**Parts of the exercise**
A - Write out the valve failure passage word for word, from "The team identified" to "on inaccurate information.".
B - Answer these questions from the valve failure passage:
(i) In what year did the original problem surface?
(ii) On what date did Valve FDR-V-3 fail to indicate closed during stroke-time testing?
(iii) What was the acceptance limit for leakage in the local leak rate test that Valve FDR-V-4 failed?

The team identified a noncited violation of 10 CFR Part 50, Appendix B, Criterion XVI, for the failure to take effective corrective actions to preclude containment isolation valve failures caused by system debris, a known and preventable problem.

The original problem surfaced in 1996, but the licensee failed to follow through on planned corrective measures and two additional valve failures were experienced in the past 18 months. In addition, the licensee did not identify a current operability concern until prompted by the NRC and the licensees first two attempts at addressing operability were inadequate, in part, because they were based on inaccurate information.

Description.

Valve Problems: In the past 18 months, the licensee experienced two containment isolation valve failures due to system debris - a known and preventable problem. Valves FDR-V-3 and FDR-V-4 are both 3-inch ball valves located in the drywell unidentified leakage rate instrument line.

On June 13, 2001, Valve FDR-V-3 failed to indicate closed during stroke-time testing.

The system engineer documented in Problem Evaluation Request 202-1259 that the cause was not conclusively known, but was likely due to debris in the system. In response to the failure, the licensee cleaned and inspected the internals of both valves, but took no action to rid the system of debris. The significance of this particular failure was minimized because the problem occurred during a plant outage when the valve was not required to be operable. However, the failure was an important indicator of the return of sufficient debris in the system to cause valve failures.

On October 7, 2002, with the plant at 100 percent power, Valve FDR-V-4 failed a local leak rate test. The measured leakage was greater than 9000 standard cubic centimeters per minute (sccm), approximately 20 times the acceptance limit of 442 sccm. Again, the licensee took no additional actions to rid the system of debris.

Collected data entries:
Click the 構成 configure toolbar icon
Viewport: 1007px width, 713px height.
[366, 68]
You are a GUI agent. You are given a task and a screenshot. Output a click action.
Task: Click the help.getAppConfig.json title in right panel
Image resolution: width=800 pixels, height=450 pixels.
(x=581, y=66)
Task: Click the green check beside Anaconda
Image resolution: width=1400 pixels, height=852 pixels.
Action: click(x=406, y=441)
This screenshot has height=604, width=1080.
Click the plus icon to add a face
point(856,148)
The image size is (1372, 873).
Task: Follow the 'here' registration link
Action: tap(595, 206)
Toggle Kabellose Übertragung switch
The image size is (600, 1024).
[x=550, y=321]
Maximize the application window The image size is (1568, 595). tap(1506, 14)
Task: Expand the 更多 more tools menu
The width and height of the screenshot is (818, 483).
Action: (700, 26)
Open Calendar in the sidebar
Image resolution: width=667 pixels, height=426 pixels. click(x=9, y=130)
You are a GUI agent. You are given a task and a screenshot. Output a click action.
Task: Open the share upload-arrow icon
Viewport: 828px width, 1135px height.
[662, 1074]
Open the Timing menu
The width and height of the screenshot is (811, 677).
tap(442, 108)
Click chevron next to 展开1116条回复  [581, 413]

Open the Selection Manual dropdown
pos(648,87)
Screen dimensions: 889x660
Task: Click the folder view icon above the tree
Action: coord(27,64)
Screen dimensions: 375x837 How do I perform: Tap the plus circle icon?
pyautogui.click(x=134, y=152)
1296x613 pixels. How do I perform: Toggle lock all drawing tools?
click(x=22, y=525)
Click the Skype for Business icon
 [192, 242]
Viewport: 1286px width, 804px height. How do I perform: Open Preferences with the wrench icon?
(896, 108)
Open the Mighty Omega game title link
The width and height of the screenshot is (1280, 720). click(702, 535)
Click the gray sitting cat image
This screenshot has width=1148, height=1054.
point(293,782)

**Answers per task**
A -
The team identified a noncited violation of 10 CFR Part 50, Appendix B, Criterion XVI, for the failure to take effective corrective actions to preclude containment isolation valve failures caused by system debris, a known and preventable problem.

The original problem surfaced in 1996, but the licensee failed to follow through on planned corrective measures and two additional valve failures were experienced in the past 18 months. In addition, the licensee did not identify a current operability concern until prompted by the NRC and the licensees first two attempts at addressing operability were inadequate, in part, because they were based on inaccurate information.

B -
(i) 1996
(ii) June 13, 2001
(iii) 442 sccm